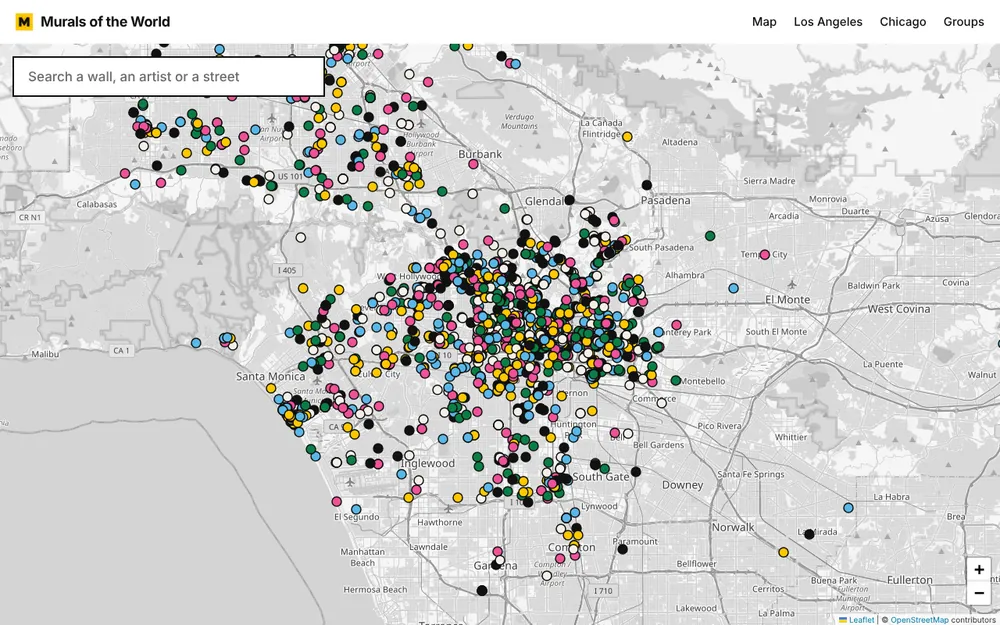
Task: Focus the wall, artist or street search box
Action: 169,77
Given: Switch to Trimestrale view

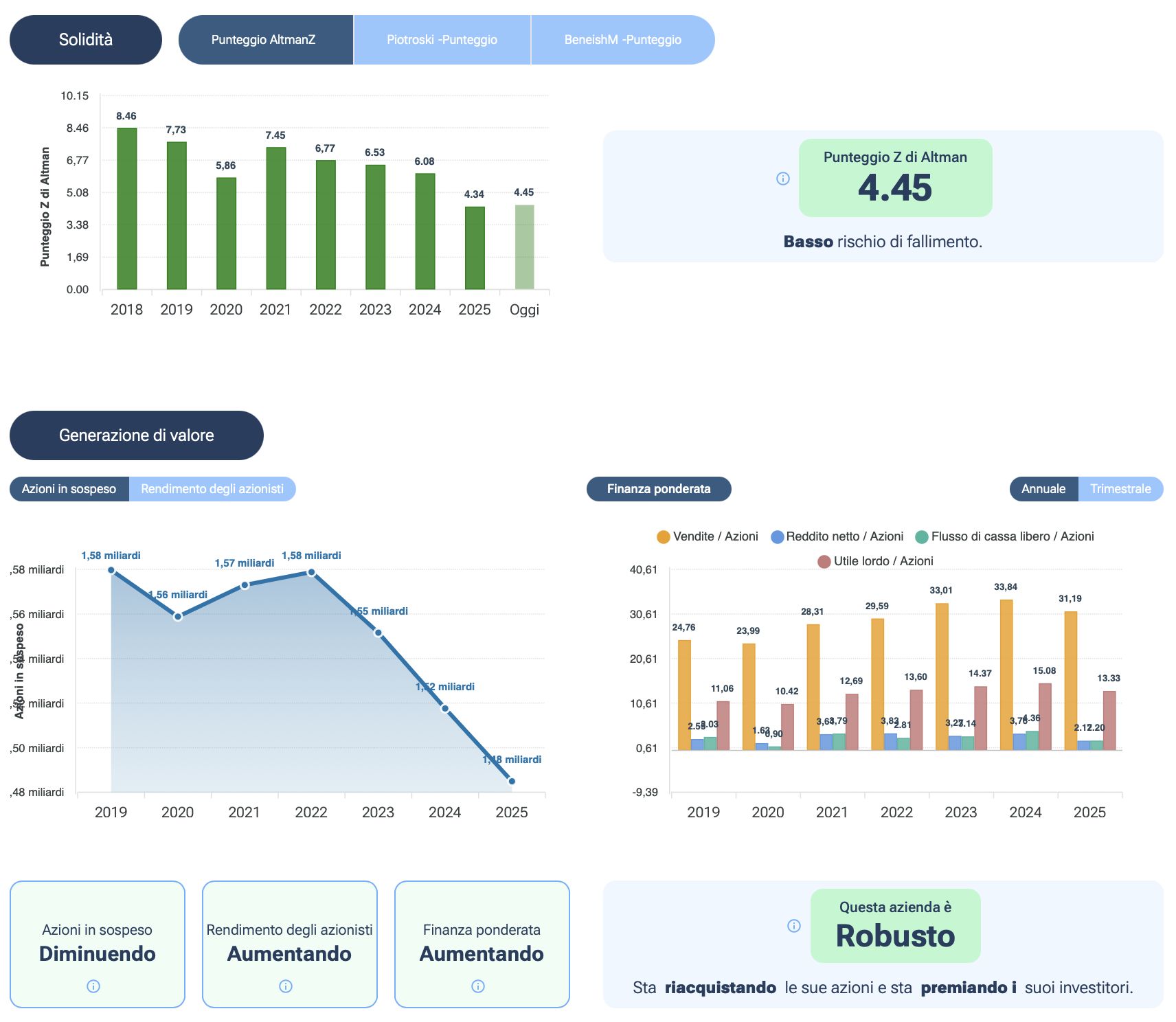Looking at the screenshot, I should pos(1120,489).
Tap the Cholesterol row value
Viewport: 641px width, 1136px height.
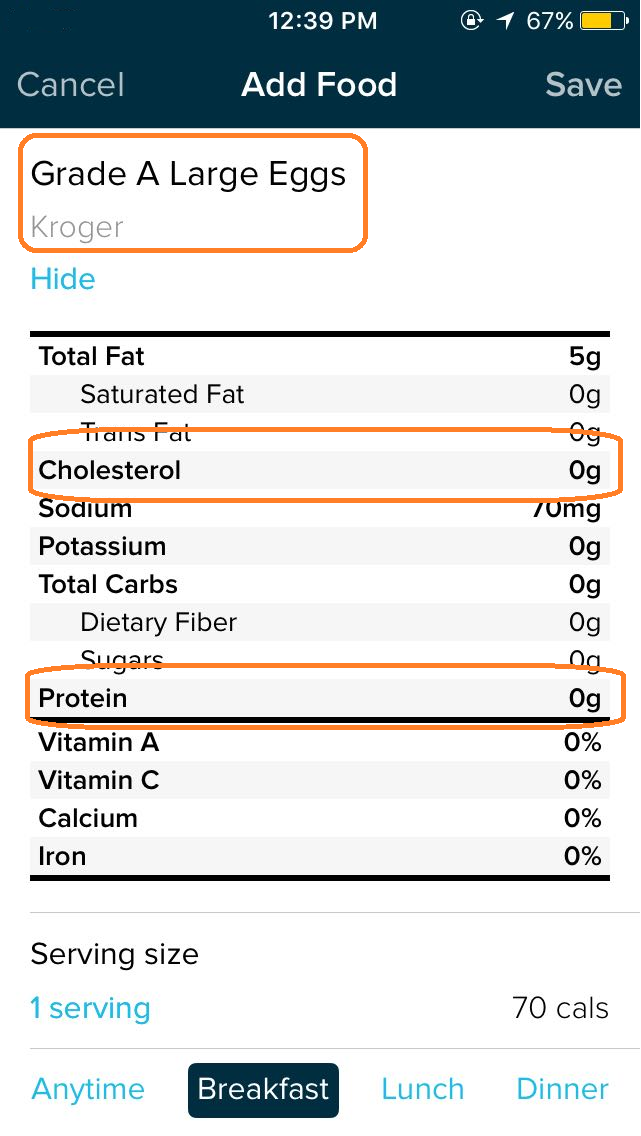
---------------
- [What you are asked to do]: Without the pictures, retype exactly the lines from the one that holds "Given: Switch to Trimestrale view" to the last line of the data above, both of them included.

- [Task response]:
Given: Switch to Trimestrale view

Looking at the screenshot, I should pos(1120,489).
Tap the Cholesterol row value
Viewport: 641px width, 1136px height.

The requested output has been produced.